Exercise text:
[Start of section]
NEALE, JOHN MASON [1818-1866] – Anglican scholar and hymn writer who was educated at Cambridge and although his parents were Evangelicals he adopted High Church ideals. Lifelong ill-health prevented him in 1843 from accepting a living at Crawley in Sussex but in 1846 he assumed the wardenship of Sackville College East Grinstead, a refuge for needy old men. There he remained the rest of his life. His ritualism caused the bishop of Chichester to inhibit him for many years. Despite bitter Protestant opposition, Neale founded for the education of girls and the care of the sick the Sisterhood of St Margaret at Rotherfield in 1854. Among his many hymns are translations including “All glory, laud, and honour”, Good King Wenceslas” and “O come, O come, Immanuel”.
PIUS IX – Pope [1846-1878]. He was archbishop of Spoleto in 1827 and bishop of Imola five years later before his election as pope. He enjoyed the longest reign as pontiff and oversaw the revival of the Roman Catholic Church in the 19th century. Two major events dominated his reign, the end of papal temporal power and the first Vatican Council in 1869-1870. Pius experienced revolution personally in the Revolution of 1848-49 when he was forced to flee Rome. French troops restored him in April 1850 and occupied Rome for most of the next twenty years. However uprisings and the Sardinian Italian invasions in 1859-60 and 1870 terminated the papal temporal power over the Papal States. He constructively promoted Ultramontane renewal of his spiritual power by defining in 1854 the Immaculate Conception of Mary which encouraged wide popular Catholic revival among the faithful as did the promulgation of Papal Infallibility in 1870 and the convening of the Vatican Council in the same year. He re-established hierarchies in a number of countries and in the process Pius IX achieved a church remarkably independent from state domination. He succeeded Gregory XVI [see 1831] and was succeeded by Leo XIII [see 1878].
[End of section]
Dataset content:
[Start of section]
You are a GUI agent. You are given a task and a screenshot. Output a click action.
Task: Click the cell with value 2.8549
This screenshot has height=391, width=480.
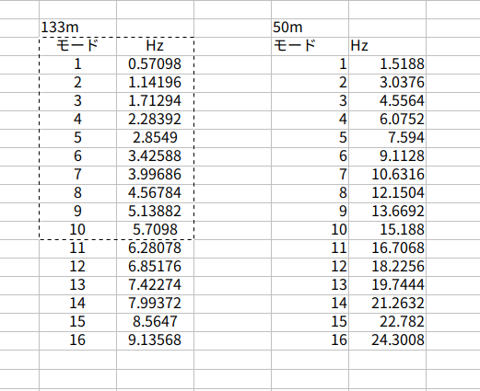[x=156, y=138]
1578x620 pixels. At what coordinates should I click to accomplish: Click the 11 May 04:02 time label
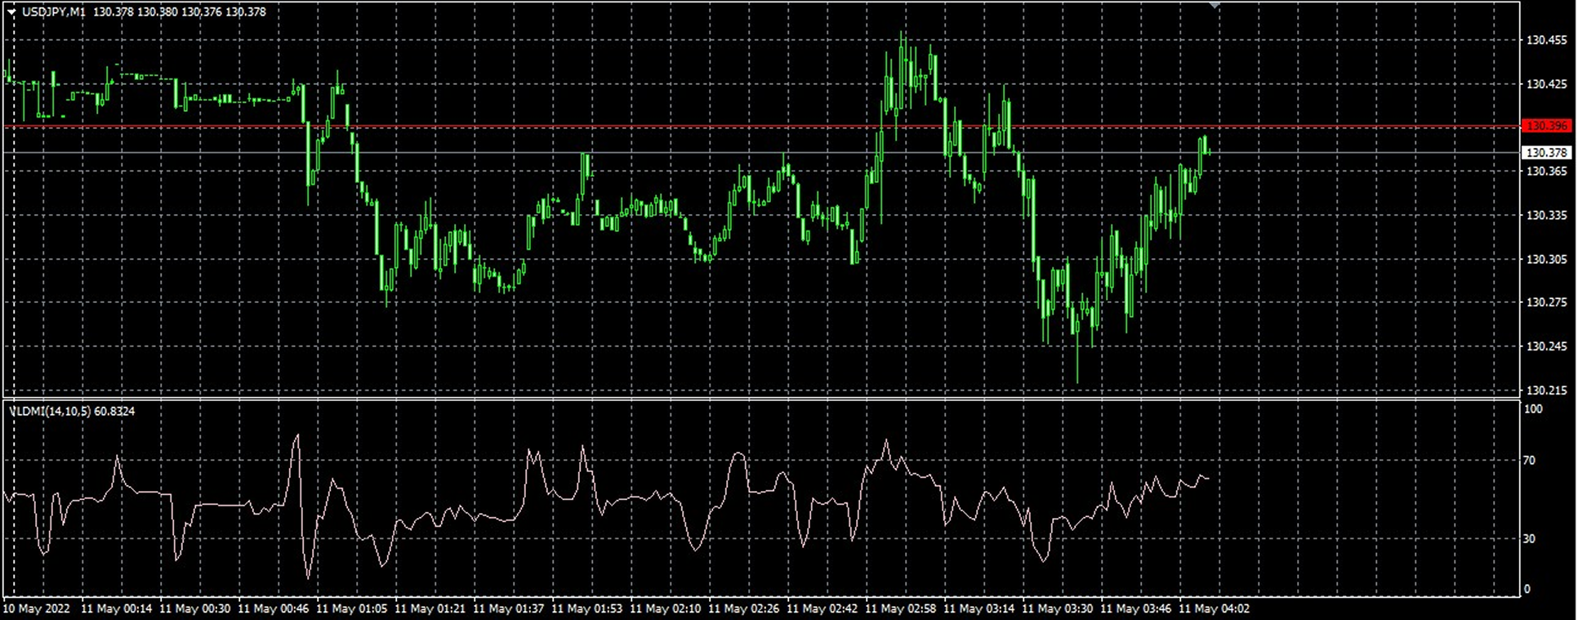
[End of section]
[Start of section]
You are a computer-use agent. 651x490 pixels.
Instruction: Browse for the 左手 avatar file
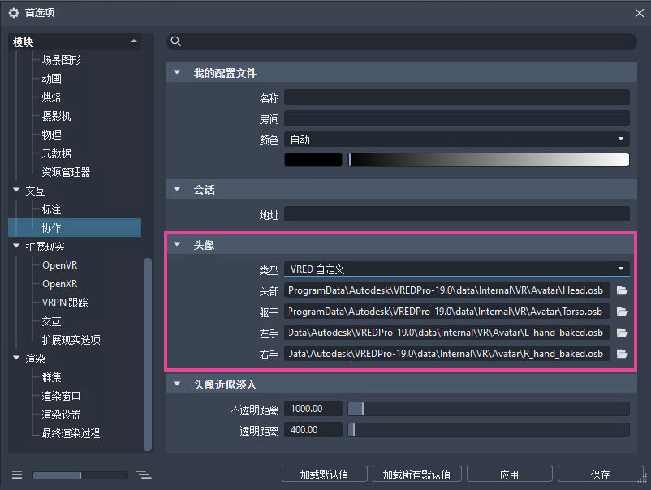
[End of section]
[Start of section]
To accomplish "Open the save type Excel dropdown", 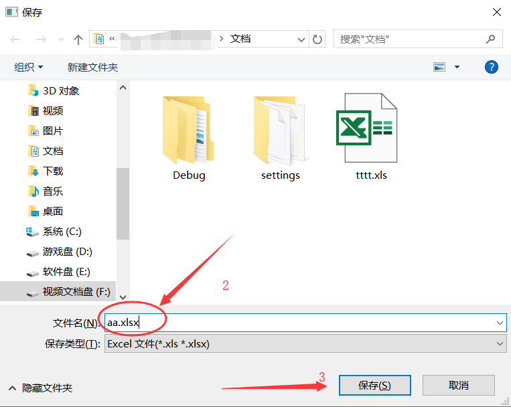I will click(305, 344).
[End of section]
Complete the following:
1: Name every pope mentioned in the biographical entries on John Mason Neale and Pius IX.
2: Extend the biographical entries on John Mason Neale and Pius IX from the point where they end.
The records were drawn from a separate source.

Results in order:
1: Pius IX, Gregory XVI, Leo XIII

2:
REBMANN, JOHANNES [1819-1876] – German missionary to East Africa. Born in Wittenberg and trained at Basle, Rebmann was sent to East Africa by the Church Missionary Society in 1846. With J.L. Krapf [see 1844] he established the Rabia Mpia mission among the Nykia. Rebmann took several exploratory journeys and was the first European to see Kilimanjaro in 1848. He prepared a map which helped inspire the Burton and Speke expedition of 1857. His linguistic studies in three vernaculars laid firm foundations for future workers. After 1855 he was alone at Rabia Mpia except for a brief period. In 1875 Rebmann returned to Europe blind and broken in health. His death coincided with the effective entry of the Church Missionary Society into East Africa.
ROSMINI, ANTONIO [1797-1855] – Italian philosopher and founder of the order of the Sisters of Providence. He was ordained a priest in 1821 and despite his early conservative views became the author of many significant progressive works dealing with various aspects of philosophy, politics, law, economics, and natural science. In 1846 Rosmini denounced the insufficient education of the clergy, the divisions among bishops, and the riches of the church. With Gioberti [see 1833] he hoped for a confederation of the states of Italy under the leadership of the pope.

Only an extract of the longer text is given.